> [Your instructions] The reply is to be an exact repetition of the entries that follow, with each picture left out.

START Entries supplied

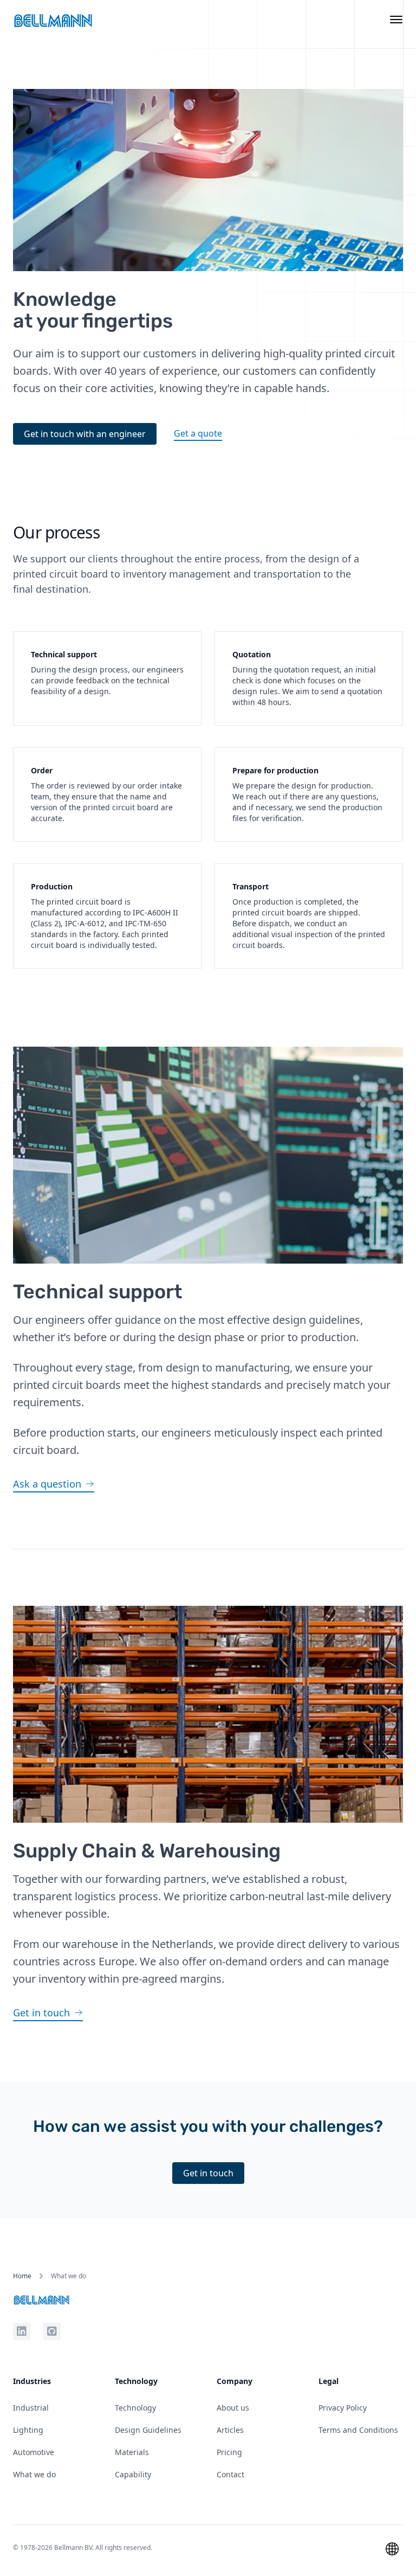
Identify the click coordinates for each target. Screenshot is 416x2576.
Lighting (28, 2430)
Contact (230, 2474)
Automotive (33, 2452)
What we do (34, 2474)
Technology (135, 2407)
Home (22, 2276)
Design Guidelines (148, 2430)
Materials (132, 2452)
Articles (230, 2430)
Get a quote (198, 433)
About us (233, 2407)
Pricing (229, 2452)
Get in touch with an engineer (85, 434)
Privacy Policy (342, 2407)
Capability (133, 2474)
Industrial (31, 2407)
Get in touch (208, 2173)
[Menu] (396, 21)
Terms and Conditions (358, 2430)
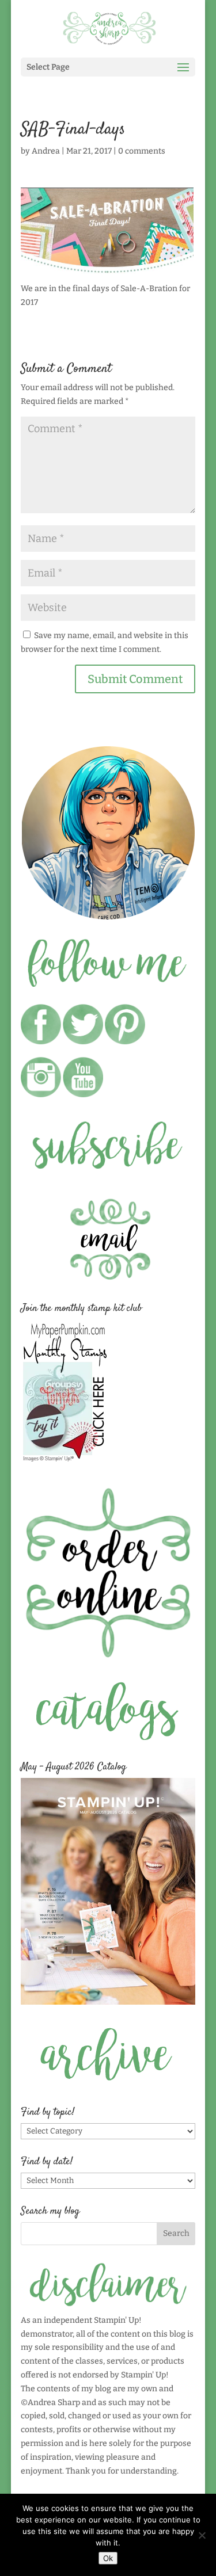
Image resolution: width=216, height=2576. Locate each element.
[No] (201, 2535)
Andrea (46, 151)
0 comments (141, 151)
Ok (108, 2558)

END Entries supplied

> [Output of the task]
Identify the click coordinates for each target. Screenshot is 416x2576.
Lighting (28, 2430)
Contact (230, 2474)
Automotive (33, 2452)
What we do (34, 2474)
Technology (135, 2407)
Home (22, 2276)
Design Guidelines (148, 2430)
Materials (132, 2452)
Articles (230, 2430)
Get a quote (198, 433)
About us (233, 2407)
Pricing (229, 2452)
Get in touch with an engineer (85, 434)
Privacy Policy (342, 2407)
Capability (133, 2474)
Industrial (31, 2407)
Get in touch (208, 2173)
[Menu] (396, 21)
Terms and Conditions (358, 2430)
Image resolution: width=216, height=2576. Locate each element.
[No] (201, 2535)
Andrea (46, 151)
0 comments (141, 151)
Ok (108, 2558)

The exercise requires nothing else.